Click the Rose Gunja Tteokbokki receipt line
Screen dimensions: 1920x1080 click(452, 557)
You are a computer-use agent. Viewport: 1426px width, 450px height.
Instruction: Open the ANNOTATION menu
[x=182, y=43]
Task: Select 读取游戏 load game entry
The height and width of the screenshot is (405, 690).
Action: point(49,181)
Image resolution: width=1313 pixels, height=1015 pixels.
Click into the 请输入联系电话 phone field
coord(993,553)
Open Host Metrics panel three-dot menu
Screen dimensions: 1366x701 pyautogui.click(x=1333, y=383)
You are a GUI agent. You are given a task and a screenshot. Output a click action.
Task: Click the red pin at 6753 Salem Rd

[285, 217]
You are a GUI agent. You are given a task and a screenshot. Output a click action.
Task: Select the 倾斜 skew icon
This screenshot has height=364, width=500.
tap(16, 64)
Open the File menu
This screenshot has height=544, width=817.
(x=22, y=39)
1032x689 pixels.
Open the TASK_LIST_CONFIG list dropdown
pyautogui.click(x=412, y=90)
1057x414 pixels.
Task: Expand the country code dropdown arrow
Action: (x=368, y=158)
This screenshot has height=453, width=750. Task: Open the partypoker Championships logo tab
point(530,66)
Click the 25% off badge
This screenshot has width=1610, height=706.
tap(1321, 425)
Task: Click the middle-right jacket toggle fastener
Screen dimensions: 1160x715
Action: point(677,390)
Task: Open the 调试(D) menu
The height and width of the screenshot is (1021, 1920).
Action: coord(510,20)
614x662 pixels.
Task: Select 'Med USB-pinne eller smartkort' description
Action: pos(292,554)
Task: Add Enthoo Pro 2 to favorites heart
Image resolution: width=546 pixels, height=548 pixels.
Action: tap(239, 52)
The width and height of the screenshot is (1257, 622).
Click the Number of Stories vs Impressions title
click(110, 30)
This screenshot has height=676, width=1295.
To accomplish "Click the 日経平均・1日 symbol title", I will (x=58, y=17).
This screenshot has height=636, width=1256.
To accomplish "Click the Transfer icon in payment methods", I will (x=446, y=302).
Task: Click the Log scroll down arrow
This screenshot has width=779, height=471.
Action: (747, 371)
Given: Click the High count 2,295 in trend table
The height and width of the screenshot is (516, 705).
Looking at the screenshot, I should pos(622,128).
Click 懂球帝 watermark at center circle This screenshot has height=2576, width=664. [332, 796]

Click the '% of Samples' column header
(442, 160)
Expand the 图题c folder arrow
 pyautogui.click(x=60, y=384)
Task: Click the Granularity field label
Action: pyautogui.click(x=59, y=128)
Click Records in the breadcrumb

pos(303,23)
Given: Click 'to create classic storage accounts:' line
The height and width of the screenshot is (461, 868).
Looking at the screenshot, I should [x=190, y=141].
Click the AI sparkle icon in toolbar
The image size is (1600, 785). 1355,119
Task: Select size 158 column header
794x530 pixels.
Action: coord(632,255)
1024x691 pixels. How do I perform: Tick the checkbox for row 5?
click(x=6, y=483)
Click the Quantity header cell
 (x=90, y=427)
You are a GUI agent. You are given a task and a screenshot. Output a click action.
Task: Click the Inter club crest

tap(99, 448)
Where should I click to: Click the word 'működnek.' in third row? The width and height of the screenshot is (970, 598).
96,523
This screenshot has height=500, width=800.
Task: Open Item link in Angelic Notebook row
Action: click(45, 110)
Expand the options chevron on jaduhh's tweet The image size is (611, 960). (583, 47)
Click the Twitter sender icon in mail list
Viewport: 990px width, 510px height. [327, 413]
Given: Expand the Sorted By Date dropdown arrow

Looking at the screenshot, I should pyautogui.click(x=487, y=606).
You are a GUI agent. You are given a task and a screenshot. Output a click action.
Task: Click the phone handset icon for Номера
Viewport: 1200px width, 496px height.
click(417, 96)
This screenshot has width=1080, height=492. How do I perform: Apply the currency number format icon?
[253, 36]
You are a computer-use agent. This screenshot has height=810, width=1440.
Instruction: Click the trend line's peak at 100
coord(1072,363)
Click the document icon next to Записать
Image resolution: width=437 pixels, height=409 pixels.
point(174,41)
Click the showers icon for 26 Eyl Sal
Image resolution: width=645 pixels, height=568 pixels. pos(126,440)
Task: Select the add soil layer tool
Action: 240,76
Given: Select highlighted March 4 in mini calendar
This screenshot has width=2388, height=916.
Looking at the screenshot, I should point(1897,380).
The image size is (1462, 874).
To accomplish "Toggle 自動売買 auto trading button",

********

**Requirement:** Every line from the one containing "The image size is (1462, 874)." through the last line of the entries above must be output exactly. Leave the rest out.

**Response to the exercise:**
The image size is (1462, 874).
To accomplish "Toggle 自動売買 auto trading button",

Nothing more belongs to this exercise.